--- Assigned task ---
Since only part of the records is wanted, repeat exactly the lines from the one containing "The width and height of the screenshot is (537, 285)." through the last line, both included.
START Provided data
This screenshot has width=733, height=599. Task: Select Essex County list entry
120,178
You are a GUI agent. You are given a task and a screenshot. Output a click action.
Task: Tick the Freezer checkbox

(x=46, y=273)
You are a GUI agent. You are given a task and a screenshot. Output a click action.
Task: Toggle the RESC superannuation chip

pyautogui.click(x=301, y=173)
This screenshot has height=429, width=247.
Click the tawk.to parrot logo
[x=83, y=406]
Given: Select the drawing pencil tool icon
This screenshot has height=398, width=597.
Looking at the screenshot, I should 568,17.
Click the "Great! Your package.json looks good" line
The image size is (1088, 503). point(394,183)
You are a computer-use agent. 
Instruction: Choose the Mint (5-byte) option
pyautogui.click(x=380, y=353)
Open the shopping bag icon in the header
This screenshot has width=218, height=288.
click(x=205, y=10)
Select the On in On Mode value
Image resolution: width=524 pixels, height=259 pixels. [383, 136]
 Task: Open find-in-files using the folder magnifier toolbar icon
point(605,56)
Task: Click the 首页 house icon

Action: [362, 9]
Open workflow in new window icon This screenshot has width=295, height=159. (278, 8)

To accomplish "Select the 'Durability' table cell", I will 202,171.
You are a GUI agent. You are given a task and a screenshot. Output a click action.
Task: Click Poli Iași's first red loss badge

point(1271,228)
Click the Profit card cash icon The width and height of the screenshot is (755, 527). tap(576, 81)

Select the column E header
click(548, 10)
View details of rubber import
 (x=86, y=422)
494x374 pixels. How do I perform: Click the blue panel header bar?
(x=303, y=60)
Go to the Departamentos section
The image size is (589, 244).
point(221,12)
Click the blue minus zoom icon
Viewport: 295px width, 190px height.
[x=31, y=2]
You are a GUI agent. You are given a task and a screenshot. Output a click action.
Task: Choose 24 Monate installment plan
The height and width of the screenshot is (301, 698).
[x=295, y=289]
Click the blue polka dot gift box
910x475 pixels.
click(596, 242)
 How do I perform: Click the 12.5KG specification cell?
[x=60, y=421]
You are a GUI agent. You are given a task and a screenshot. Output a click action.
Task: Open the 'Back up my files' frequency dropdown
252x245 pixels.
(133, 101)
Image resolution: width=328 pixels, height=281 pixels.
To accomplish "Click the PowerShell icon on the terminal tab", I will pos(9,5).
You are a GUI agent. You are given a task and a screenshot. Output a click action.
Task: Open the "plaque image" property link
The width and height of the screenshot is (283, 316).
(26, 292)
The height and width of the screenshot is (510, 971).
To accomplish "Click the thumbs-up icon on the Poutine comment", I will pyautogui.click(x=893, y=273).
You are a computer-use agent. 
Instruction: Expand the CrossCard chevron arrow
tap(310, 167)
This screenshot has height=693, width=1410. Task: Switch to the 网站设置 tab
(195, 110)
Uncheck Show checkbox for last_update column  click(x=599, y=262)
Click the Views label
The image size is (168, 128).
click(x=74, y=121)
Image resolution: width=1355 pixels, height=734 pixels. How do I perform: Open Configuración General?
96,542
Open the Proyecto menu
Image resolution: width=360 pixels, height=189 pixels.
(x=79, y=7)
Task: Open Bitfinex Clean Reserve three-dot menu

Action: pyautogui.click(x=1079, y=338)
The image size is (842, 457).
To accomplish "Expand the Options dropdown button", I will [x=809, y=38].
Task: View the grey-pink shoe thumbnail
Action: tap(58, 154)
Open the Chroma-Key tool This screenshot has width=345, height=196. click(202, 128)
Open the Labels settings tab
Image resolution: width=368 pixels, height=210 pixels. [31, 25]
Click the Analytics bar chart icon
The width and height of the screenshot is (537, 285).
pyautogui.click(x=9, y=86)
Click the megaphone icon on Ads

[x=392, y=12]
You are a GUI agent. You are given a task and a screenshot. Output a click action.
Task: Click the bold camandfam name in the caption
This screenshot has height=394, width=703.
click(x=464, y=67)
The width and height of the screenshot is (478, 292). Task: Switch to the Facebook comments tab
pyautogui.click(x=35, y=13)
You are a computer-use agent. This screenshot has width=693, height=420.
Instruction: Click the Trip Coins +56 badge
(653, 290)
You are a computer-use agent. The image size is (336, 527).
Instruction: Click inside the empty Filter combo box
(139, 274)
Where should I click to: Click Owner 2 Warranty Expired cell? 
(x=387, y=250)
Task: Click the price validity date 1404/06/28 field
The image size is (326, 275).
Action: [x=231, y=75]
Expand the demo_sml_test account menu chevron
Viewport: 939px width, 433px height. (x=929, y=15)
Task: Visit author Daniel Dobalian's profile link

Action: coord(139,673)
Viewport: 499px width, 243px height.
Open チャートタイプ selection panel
END Provided data
--- The answer ---
The width and height of the screenshot is (537, 285).
pyautogui.click(x=9, y=86)
Click the megaphone icon on Ads

[x=392, y=12]
You are a GUI agent. You are given a task and a screenshot. Output a click action.
Task: Click the bold camandfam name in the caption
This screenshot has height=394, width=703.
click(x=464, y=67)
The width and height of the screenshot is (478, 292). Task: Switch to the Facebook comments tab
pyautogui.click(x=35, y=13)
You are a computer-use agent. This screenshot has width=693, height=420.
Instruction: Click the Trip Coins +56 badge
(653, 290)
You are a computer-use agent. The image size is (336, 527).
Instruction: Click inside the empty Filter combo box
(139, 274)
Where should I click to: Click Owner 2 Warranty Expired cell? 
(x=387, y=250)
Task: Click the price validity date 1404/06/28 field
The image size is (326, 275).
Action: [x=231, y=75]
Expand the demo_sml_test account menu chevron
Viewport: 939px width, 433px height. (x=929, y=15)
Task: Visit author Daniel Dobalian's profile link

Action: coord(139,673)
Viewport: 499px width, 243px height.
Open チャートタイプ selection panel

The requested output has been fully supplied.